----- PASSAGE TO READ

The Second Constitutional Era of the Ottoman Empire began shortly after Abdul Hamid II was forced to restore the constitutional monarchy after the 1908 Young Turk Revolution. The longer lasting period also saw the establishment of many political groups and parties. Ahmet Rıza became the first President of the Chamber in 1908. Following the 31 March Incident in 1909 an amendment to the original 1876 constitution resulted in the Chamber gaining more true political power at the expense of the non-democratically elected Senate and the Sultan. A series of elections during this period resulted in the gradual ascendance of the Committee of Union and Progress's (CUP) domination in politics. The second largest party was the Liberty Party (1908 - 1910) and the Freedom and Accord Party (1911 - 1920) (Hürriyet ve İtilâf) both parties led by Mehmed Sabahaddin.

The second constitutional era came to a de facto end after the 1912 elections (known as the Sopalı Seçimler, "Election of Clubs"), which the CUP was widely understood to have rigged in its favor. After the 1913 Ottoman coup d'état the following year and the seizure of power by the CUP triumvirate known as the Three Pashas, the Chamber of Deputies, along with the Sultan and the Senate, ceased to exercise any meaningful political power over the government.

----------
----- DATA SECTION

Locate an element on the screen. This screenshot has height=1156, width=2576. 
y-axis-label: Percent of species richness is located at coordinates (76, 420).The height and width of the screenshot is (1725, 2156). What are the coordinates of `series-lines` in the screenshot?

----------

## [WHAT YOU NEED TO DO]
Answer these questions from the passage on the Second Constitutional Era:
(a) Who became the first President of the Chamber in 1908?
(b) By what name are the 1912 elections known?
(c) Which 1909 event preceded the amendment that gave the Chamber more political power?

## [EXPECTED OUTPUT]
(a) Ahmet Rıza
(b) The Sopalı Seçimler, the "Election of Clubs"
(c) The 31 March Incident